MATERIALS PROVIDED START

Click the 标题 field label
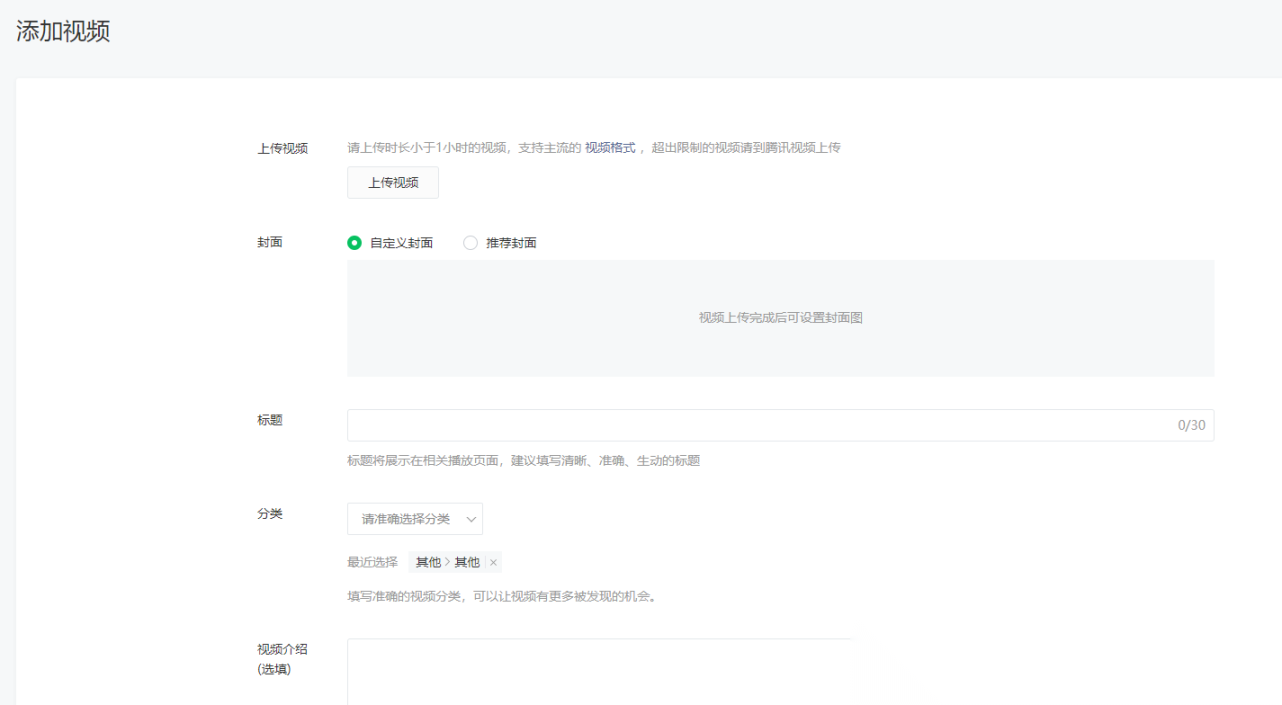The image size is (1282, 705). (x=270, y=420)
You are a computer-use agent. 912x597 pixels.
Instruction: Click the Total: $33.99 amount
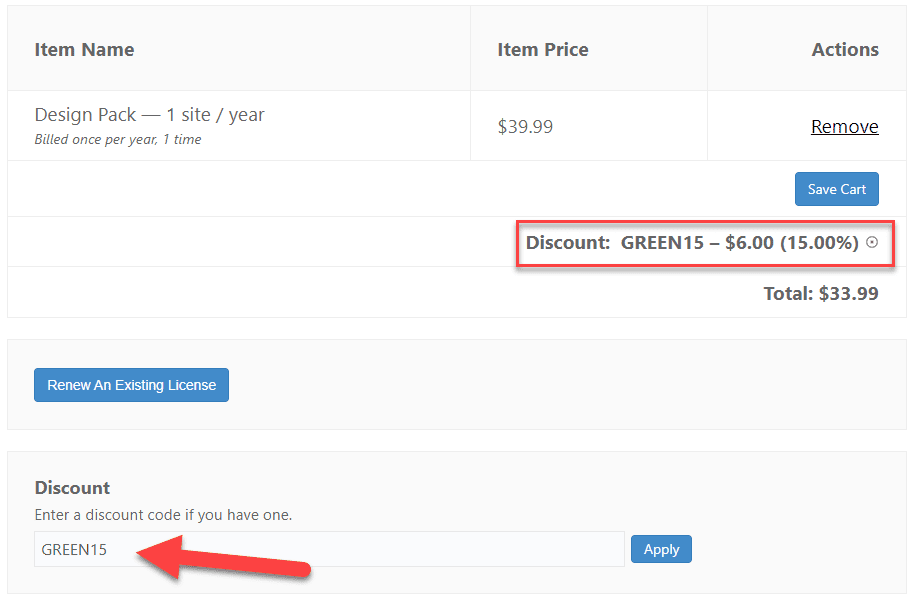821,293
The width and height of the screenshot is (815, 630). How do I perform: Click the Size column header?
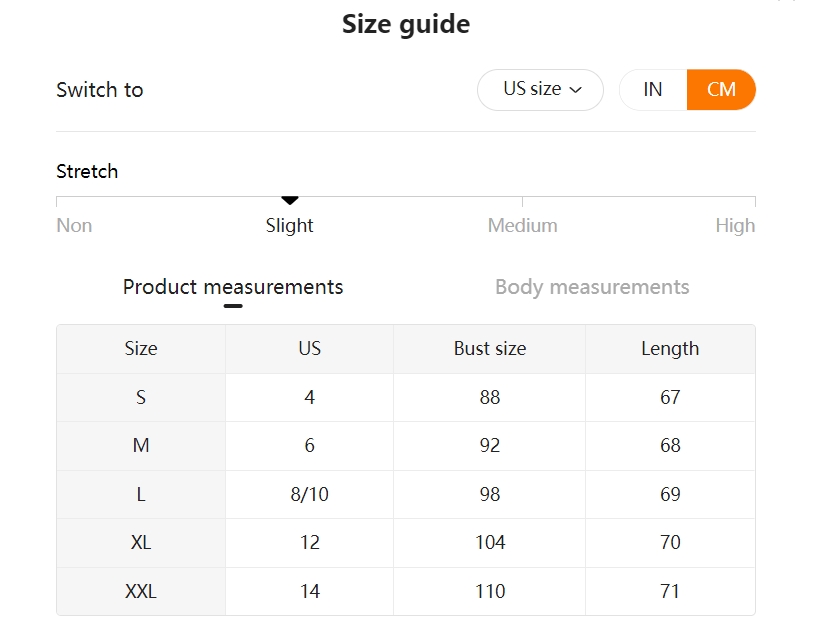(x=141, y=348)
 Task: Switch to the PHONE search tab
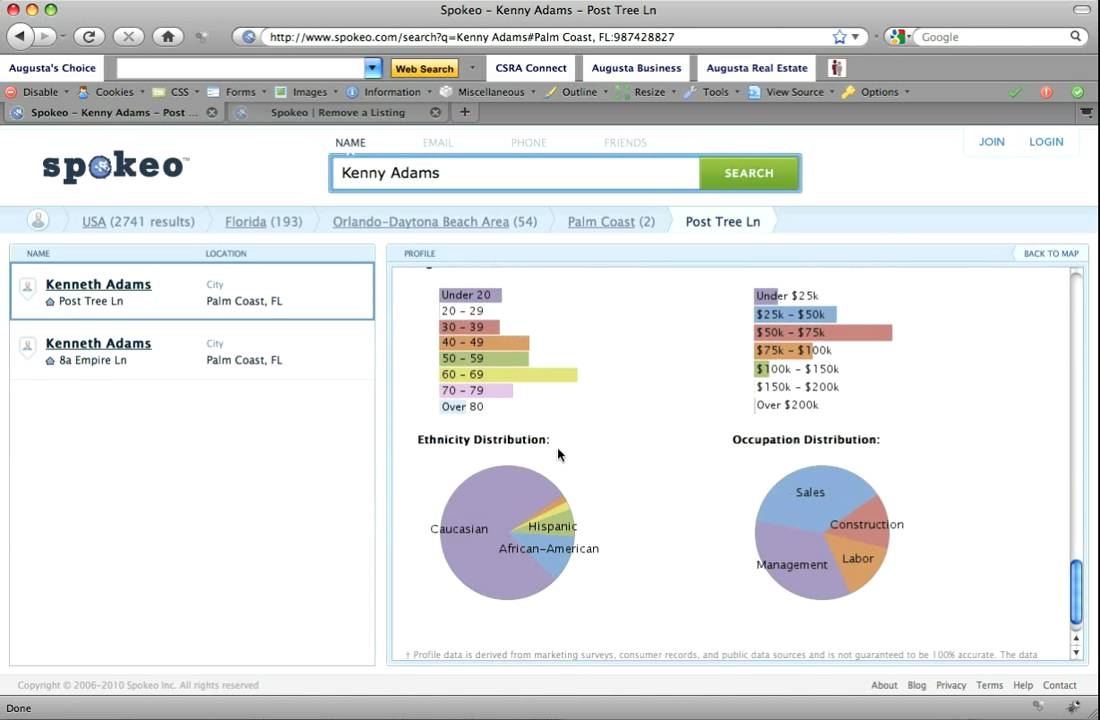pos(528,143)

MATERIALS PROVIDED END

◆ YOUR ASSIGNMENT ◆
No pictures belong in the output. It should reproduce exactly the lines from the one containing "The width and" through the end of the data, both ends included.

◆ ANSWER TO THE EXERCISE ◆
The width and height of the screenshot is (815, 630). How do I perform: Click the Size column header?
(x=141, y=348)
 Task: Switch to the PHONE search tab
pos(528,143)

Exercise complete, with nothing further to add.